Like Eric said, don't be shy guys! I know there are some newbies who've joined up recently. Jump on this before Andrew comes to his senses!

Reactions: Informative 1


----------



## Eric Rorabaugh (Oct 23, 2020)

Yep don't be shy. We've done this before and it seems like some new guys/gals are skeered to say "I'll take it!" No strings attached except for posting a picture of what you make with them. Just remember, pay it forward later on down the road!

Reactions: Agree 1


----------



## T. Ben (Oct 23, 2020)

Whoever takes them,I’ll pay the shipping for you.

Reactions: Like 2 | +Karma 2 | Sincere 1


----------



## El Guapo (Oct 23, 2020)

T. Ben said:


> Whoever takes them,I’ll pay the shipping for you.

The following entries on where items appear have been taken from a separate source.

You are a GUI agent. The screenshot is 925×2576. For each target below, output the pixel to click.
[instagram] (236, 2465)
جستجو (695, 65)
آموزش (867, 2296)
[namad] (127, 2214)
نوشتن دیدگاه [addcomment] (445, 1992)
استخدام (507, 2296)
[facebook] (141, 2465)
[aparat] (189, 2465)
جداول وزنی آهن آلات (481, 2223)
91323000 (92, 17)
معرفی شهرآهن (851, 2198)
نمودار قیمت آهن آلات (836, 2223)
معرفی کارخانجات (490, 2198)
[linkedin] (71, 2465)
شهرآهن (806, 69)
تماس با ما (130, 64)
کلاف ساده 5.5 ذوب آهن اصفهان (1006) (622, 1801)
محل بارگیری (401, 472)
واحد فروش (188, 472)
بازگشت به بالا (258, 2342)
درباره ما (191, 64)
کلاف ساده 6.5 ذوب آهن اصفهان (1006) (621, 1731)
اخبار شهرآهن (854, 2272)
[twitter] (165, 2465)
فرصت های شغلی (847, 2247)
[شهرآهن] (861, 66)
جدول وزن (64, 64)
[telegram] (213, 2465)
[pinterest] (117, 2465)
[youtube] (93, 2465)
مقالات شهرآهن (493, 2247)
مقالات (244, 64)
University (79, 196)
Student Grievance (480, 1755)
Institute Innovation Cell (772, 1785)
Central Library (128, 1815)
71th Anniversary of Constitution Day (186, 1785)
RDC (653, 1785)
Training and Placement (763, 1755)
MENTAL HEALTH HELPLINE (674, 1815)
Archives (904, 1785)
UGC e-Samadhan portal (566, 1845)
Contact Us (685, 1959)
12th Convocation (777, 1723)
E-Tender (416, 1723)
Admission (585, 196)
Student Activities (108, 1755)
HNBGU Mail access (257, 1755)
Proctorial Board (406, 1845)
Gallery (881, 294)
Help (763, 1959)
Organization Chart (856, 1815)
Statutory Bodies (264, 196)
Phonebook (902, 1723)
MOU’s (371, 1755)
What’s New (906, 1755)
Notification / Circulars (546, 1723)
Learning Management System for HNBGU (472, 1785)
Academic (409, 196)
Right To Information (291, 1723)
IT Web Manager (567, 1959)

That’s very generous! Thank you! Just need a taker now


----------



## T. Ben (Oct 23, 2020)

El Guapo said:


> That’s very generous! Thank you! Just need a taker now


I figured that would sweeten the pot a little.


----------



## Eric Rorabaugh (Oct 23, 2020)

Wow! Now that's what WB is all about! Way to go Troy! Somebody better jump on this or I'm going to quit turning and start back so I can be a new turner!

Reactions: Funny 2


----------



## El Guapo (Oct 24, 2020)

At midnight central time tonight, I’m going to open this up to anyone for a $20 donation and I’ll cover shipping to get these to you (US only).

Reactions: Sincere 1


----------



## Tony (Oct 24, 2020)

Really guys, nobody new wants to step up?


----------



## Wildthings (Oct 24, 2020)

And if your concern that you'll screw up that awesome cocobolo I'll send you Box #2 from this post, no charge, to practice on first!!

PEN BLANKS

Reactions: +Karma 1 | Sincere 3


----------



## Maverick (Oct 25, 2020)

Can‘t believe someone hasn’t jumped on this.

Reactions: Agree 3


----------